Have you ever noticed how smelling something- whether it is a flower, perfume, or something cooking or baking, perhaps- often results in your sudden recall of a prior experience? Odors are processed by the olfactory bulb inside the nose, which runs to the brain and is connected to the limbic system. The limbic system is comprised of the amygdala, which processes emotions, and the hippocampus, which stores memory.
Information from our other senses, such as vision, hearing, and touch, does not pass through the amygdala and hippocampus. This explains why our sense of smell, or olfaction, is often more likely to elicit memories and emotions. Studies have shown that odors are more successful at eliciting the feeling of “being brought back in time” than are images. This is referred to as “odor-evoked autobiographical memory” or the Proust phenomenon, after French writer Marcel Proust. In his famous novel In Search of Lost Time, the narrator dips a madeleine cookie into a cup of tea and is transported back into time as long-forgotten memories of his childhood come flooding back. The Proust phenomenon is the term used to describe what happens when an odor triggers the recollection of a meaningful past personal episode.

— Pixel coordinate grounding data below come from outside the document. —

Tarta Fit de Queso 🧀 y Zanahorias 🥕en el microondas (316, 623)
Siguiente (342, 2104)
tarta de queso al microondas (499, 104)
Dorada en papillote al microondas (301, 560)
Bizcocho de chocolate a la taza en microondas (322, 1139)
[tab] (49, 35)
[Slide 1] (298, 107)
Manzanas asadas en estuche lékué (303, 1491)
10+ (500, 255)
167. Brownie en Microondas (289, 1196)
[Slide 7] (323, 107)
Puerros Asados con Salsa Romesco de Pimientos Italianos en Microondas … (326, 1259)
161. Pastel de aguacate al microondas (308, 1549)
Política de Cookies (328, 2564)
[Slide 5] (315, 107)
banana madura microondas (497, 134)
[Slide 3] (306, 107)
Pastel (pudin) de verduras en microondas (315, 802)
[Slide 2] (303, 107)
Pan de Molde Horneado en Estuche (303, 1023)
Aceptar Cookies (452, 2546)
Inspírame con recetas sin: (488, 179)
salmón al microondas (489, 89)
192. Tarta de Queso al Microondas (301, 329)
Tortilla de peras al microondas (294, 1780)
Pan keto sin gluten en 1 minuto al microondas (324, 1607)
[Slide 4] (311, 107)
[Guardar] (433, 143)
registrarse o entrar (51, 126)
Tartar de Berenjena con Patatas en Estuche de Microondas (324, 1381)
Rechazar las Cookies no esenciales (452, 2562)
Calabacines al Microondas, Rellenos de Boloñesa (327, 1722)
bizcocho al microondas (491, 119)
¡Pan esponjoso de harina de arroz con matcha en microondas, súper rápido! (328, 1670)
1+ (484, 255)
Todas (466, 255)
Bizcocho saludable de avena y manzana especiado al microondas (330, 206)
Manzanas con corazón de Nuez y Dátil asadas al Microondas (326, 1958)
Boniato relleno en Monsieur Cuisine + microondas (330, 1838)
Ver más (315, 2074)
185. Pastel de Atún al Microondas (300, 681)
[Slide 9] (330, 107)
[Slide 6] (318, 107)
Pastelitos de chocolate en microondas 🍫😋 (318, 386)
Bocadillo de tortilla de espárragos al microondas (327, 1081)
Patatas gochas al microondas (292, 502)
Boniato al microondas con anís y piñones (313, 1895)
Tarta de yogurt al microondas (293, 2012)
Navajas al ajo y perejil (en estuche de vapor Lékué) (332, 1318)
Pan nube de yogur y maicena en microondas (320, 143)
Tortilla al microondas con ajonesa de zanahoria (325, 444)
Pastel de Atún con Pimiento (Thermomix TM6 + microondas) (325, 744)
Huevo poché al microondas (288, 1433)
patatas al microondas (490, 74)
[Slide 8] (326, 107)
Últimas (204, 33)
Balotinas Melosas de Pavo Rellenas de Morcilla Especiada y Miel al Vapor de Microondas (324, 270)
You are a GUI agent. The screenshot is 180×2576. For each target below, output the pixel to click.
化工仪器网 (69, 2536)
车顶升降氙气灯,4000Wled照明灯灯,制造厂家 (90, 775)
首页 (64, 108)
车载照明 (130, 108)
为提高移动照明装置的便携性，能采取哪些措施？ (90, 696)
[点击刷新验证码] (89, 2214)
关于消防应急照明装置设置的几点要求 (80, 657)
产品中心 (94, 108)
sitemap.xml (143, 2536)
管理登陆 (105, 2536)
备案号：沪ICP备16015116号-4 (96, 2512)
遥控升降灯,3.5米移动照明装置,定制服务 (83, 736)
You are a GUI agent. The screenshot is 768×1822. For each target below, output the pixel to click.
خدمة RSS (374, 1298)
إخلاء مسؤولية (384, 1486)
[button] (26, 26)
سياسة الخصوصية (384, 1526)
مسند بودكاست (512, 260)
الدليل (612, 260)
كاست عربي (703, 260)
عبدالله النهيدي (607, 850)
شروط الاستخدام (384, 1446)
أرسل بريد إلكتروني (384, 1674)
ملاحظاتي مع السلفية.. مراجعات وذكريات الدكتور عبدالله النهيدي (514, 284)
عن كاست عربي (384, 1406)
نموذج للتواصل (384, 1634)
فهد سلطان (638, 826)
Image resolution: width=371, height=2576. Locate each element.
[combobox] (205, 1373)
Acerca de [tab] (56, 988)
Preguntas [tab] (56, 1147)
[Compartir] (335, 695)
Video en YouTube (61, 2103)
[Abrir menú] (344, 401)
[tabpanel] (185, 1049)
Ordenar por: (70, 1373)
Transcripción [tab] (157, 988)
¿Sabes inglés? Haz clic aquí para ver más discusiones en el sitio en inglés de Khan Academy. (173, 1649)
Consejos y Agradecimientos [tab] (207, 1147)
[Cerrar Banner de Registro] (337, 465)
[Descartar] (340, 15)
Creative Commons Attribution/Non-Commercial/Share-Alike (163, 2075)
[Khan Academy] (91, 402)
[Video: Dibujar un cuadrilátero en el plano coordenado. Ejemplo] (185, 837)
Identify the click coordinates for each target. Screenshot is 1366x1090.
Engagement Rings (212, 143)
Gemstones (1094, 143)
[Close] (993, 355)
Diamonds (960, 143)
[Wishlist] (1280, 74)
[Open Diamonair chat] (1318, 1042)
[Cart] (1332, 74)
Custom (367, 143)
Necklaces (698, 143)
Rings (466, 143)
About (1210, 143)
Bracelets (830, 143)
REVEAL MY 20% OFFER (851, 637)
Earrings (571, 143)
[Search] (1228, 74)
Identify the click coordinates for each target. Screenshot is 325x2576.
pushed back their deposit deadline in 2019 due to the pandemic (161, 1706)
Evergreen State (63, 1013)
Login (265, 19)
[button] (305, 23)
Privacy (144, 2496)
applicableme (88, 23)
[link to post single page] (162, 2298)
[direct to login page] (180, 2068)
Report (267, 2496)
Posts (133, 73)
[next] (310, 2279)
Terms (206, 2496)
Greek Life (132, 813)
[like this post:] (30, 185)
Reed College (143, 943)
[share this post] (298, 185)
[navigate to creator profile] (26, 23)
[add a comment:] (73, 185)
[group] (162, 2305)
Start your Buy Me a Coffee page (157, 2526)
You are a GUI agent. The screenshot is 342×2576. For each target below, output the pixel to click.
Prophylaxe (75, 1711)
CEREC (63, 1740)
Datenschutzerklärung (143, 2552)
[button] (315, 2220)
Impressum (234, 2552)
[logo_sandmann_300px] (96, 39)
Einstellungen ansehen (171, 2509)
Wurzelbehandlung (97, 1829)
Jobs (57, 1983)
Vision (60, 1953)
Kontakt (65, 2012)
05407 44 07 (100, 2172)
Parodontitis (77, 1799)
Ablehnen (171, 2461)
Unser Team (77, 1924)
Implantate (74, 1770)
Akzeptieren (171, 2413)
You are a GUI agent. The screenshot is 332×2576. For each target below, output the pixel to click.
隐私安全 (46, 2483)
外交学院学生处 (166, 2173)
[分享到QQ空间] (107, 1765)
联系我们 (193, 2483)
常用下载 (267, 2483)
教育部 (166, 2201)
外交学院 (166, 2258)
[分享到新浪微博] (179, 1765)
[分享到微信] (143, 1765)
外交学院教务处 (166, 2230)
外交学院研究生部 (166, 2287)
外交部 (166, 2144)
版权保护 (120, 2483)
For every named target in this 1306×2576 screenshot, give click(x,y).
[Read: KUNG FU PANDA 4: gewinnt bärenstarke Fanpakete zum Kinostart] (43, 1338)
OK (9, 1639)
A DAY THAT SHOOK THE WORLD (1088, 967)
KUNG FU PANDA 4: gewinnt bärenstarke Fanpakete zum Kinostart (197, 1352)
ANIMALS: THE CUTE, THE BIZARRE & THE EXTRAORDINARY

In some cases researchers have found that memories triggered by an odor resulted in greater activity in the limbic system than memories triggered by the words associated with the odor. So, being presented with the scent of a rose would result in more activation of the amygdala and hippocampus than would seeing or hearing the word “rose.”
An interesting aspect of this is that the first association to be linked to an odor usually remains tied to that odor, even if that odor is later experienced in different contexts. Pleasant odors can evoke positive emotions and memories of pleasant experiences. However, negative odor-evoked memories, such as in PTSD, are very difficult to extinguish. Women tend to be more sensitive to odors than are men, which may influence the extent to which odor-evoked memories elicit physiological and emotional responses.
In other studies it was discovered that both young and old adults were able to recall more than twice as many memories when they were associated with an odor, indicating that the ability of odors to trigger memories continues to function well in older adults.